## Raw data
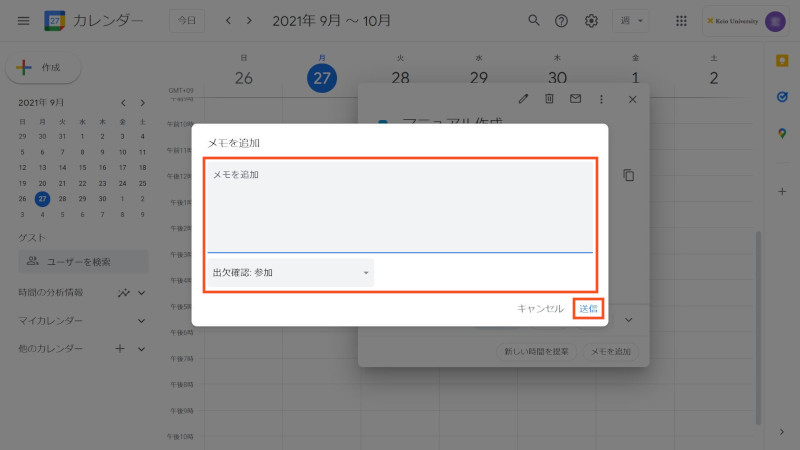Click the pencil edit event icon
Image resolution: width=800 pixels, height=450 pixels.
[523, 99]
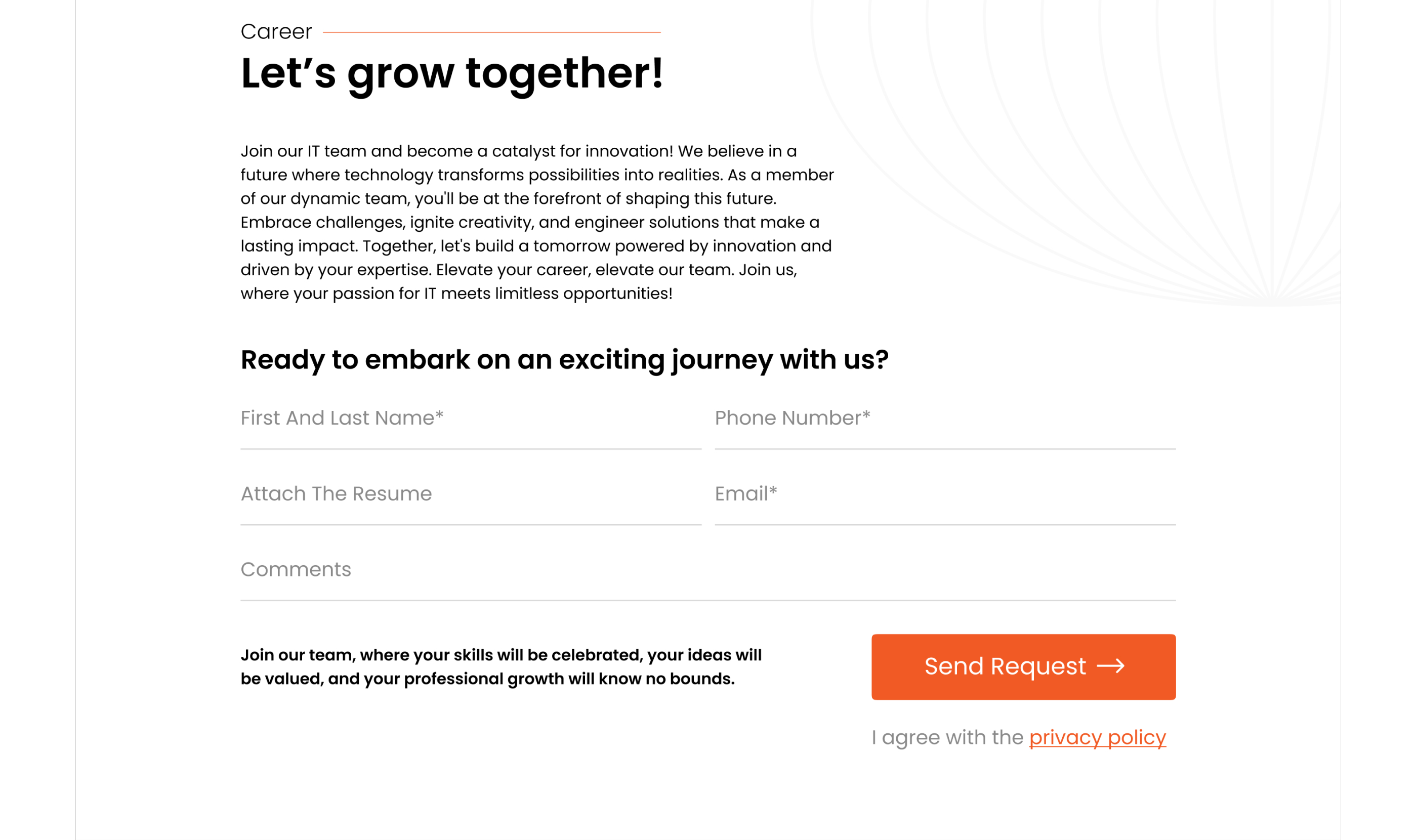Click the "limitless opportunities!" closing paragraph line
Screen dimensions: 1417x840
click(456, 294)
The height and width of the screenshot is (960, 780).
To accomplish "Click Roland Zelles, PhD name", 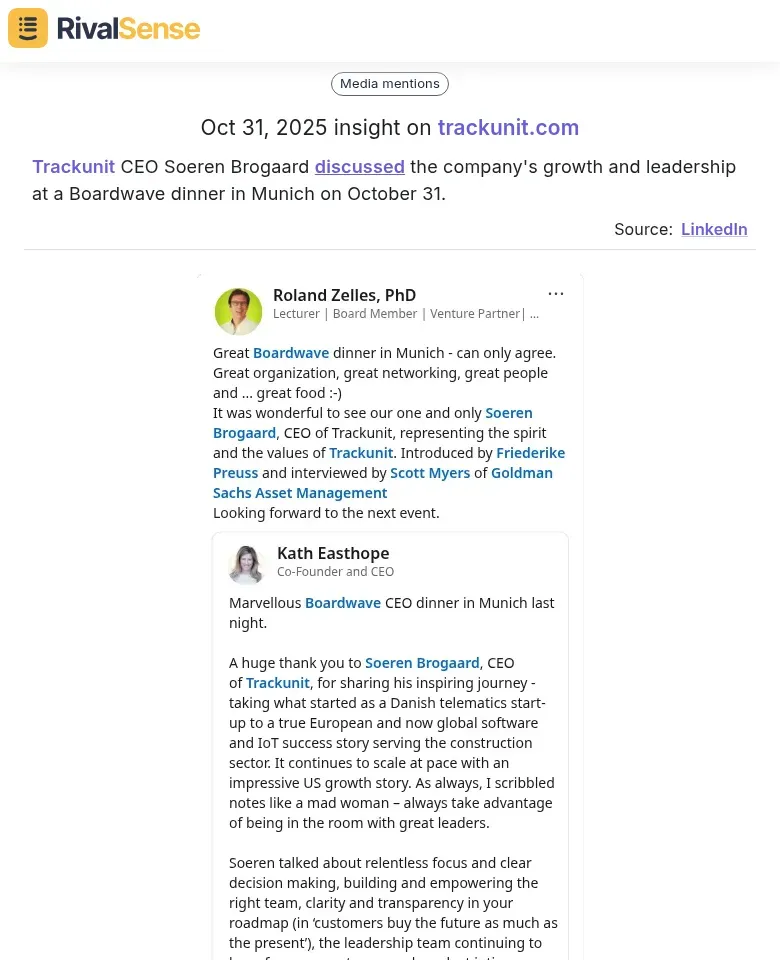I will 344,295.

...

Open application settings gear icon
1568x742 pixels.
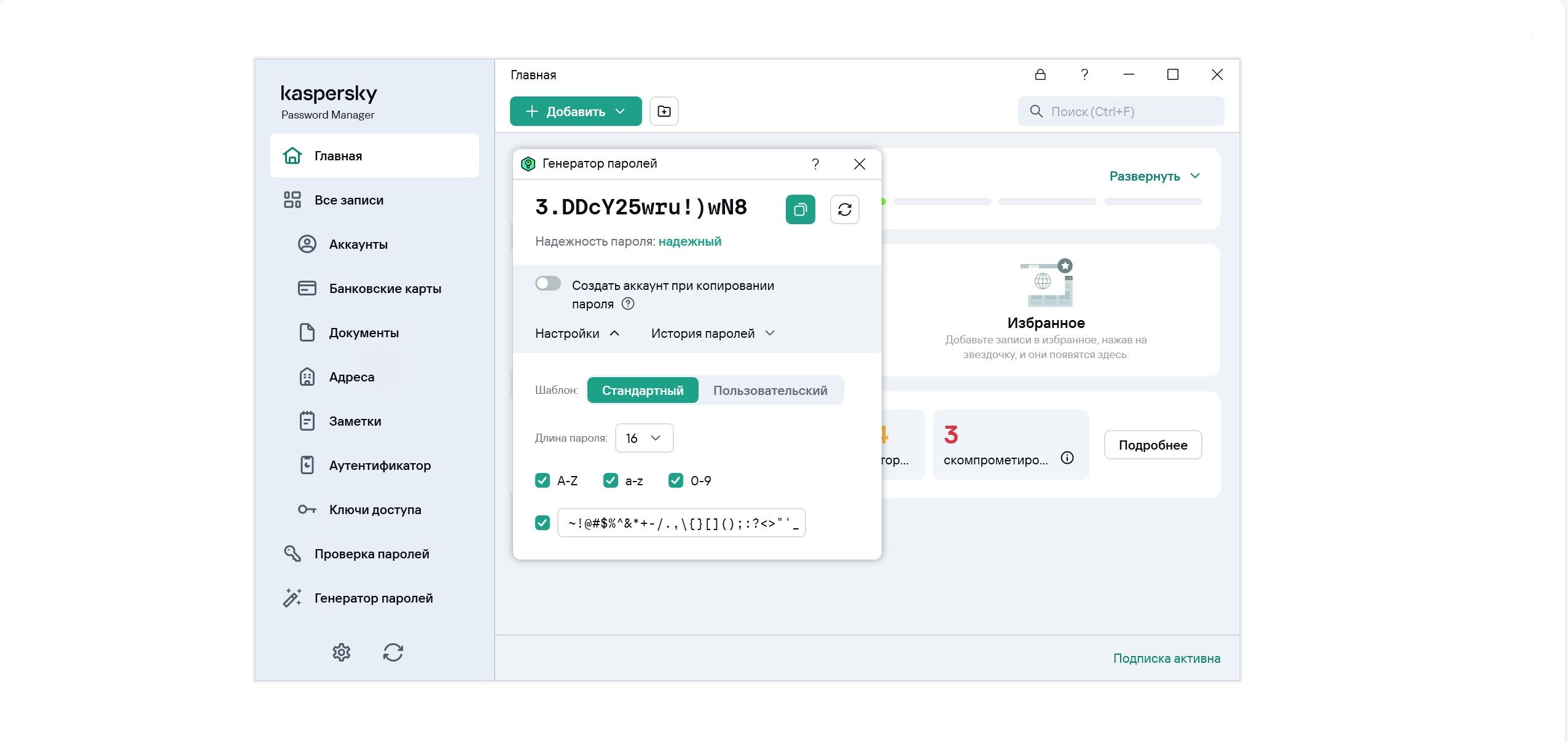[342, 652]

## Short problem
Pick out each line in the records above that contains the word "height" and copy those lines.

## The response
Image resolution: width=800 pixels, height=450 pixels.
The height and width of the screenshot is (960, 780).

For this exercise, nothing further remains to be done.